Problem: Reproduce the listing below word for word, leaving out the pictures.

Available data:
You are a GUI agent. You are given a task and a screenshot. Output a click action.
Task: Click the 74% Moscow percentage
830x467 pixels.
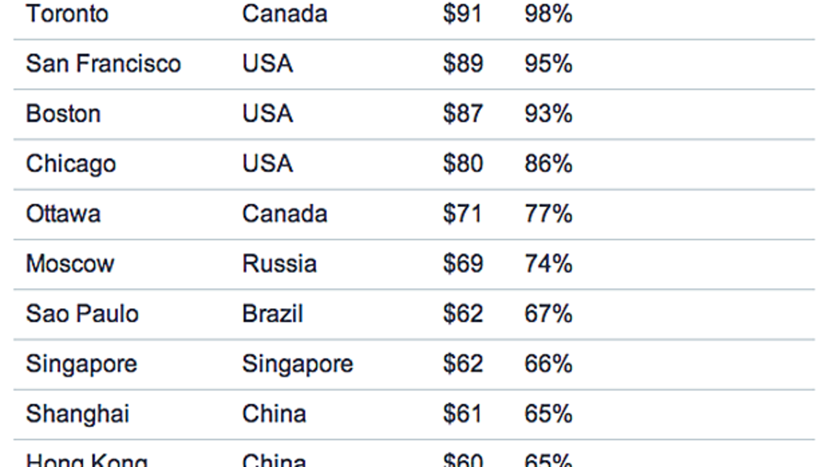[x=549, y=263]
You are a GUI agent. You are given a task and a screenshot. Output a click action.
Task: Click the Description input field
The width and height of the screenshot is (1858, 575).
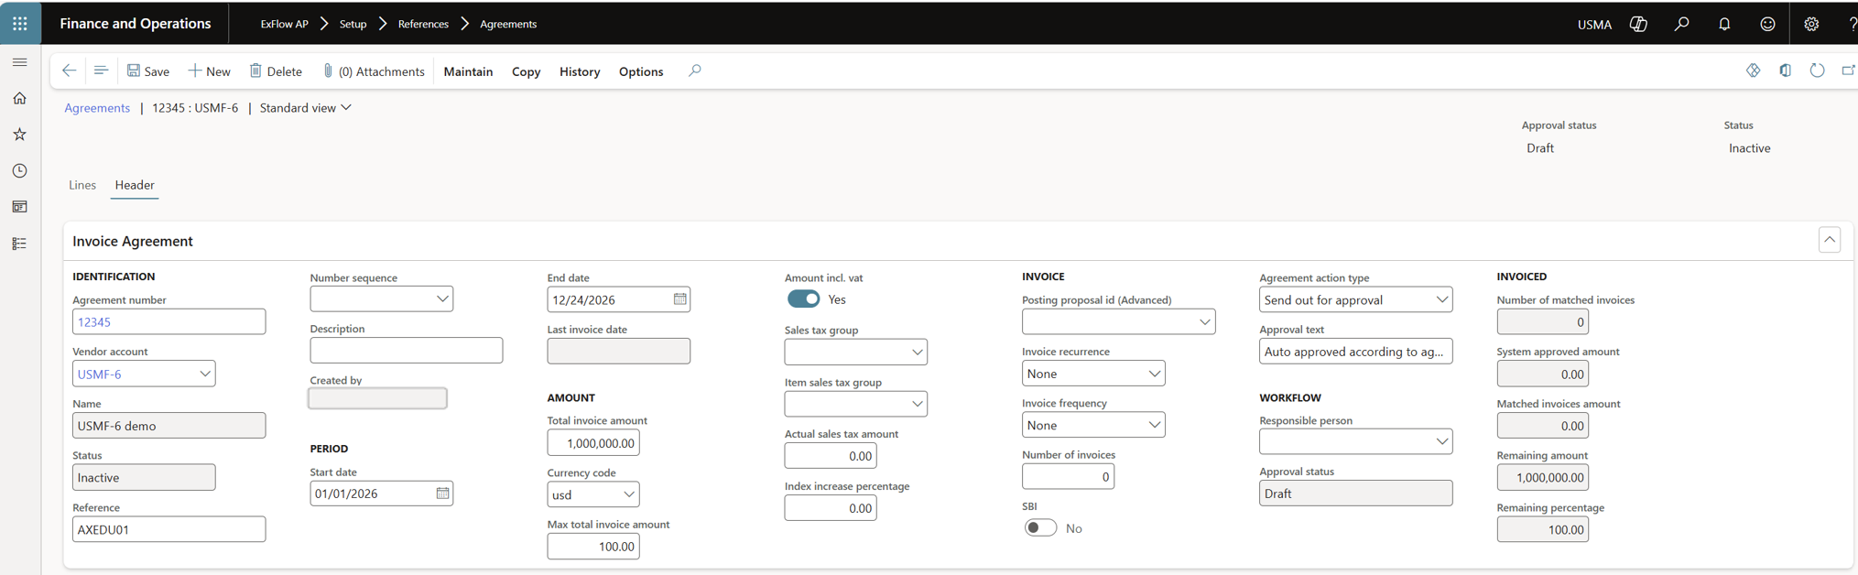[x=406, y=351]
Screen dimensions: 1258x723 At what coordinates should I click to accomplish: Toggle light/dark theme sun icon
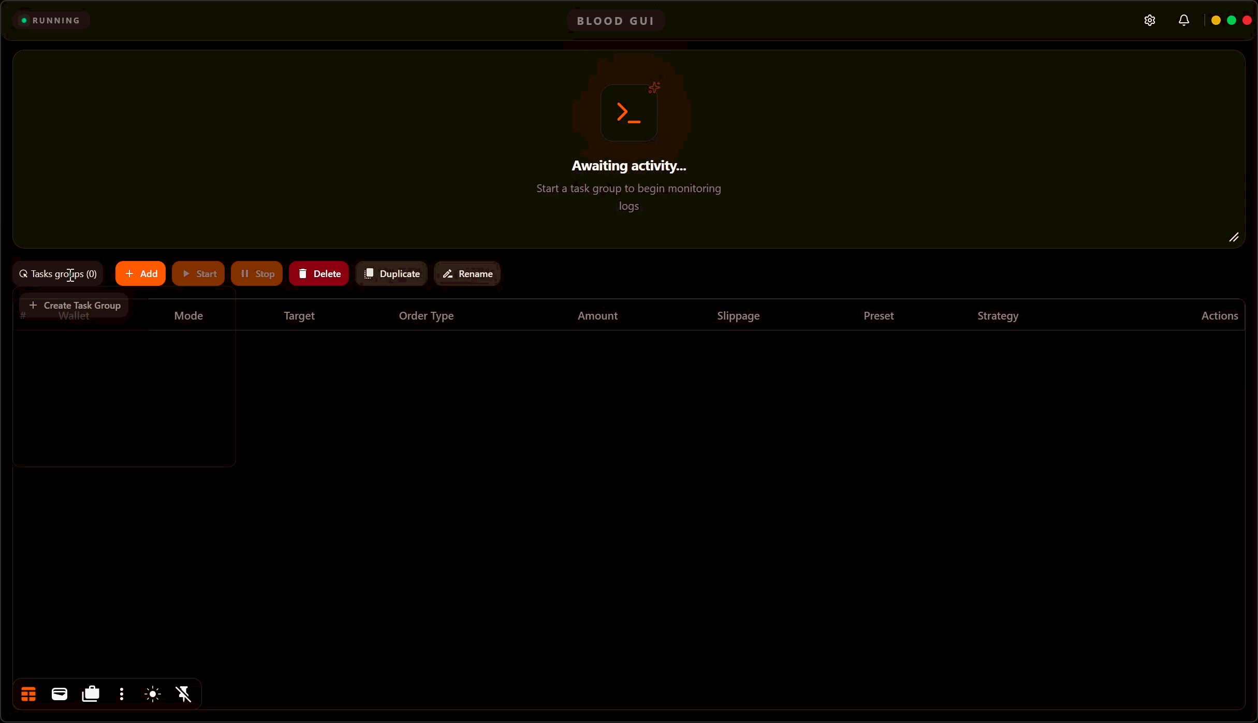[153, 694]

Full output:
You are a GUI agent. You are given a task and a screenshot. Output a click action.
Task: Click the 74% Moscow percentage
830x467 pixels.
[x=549, y=263]
You are a GUI agent. You are given a task and a screenshot. Output a click action.
Task: Click the Description input field
The width and height of the screenshot is (1858, 575).
[x=406, y=351]
Screen dimensions: 1258x723 At what coordinates should I click to accomplish: Toggle light/dark theme sun icon
[153, 694]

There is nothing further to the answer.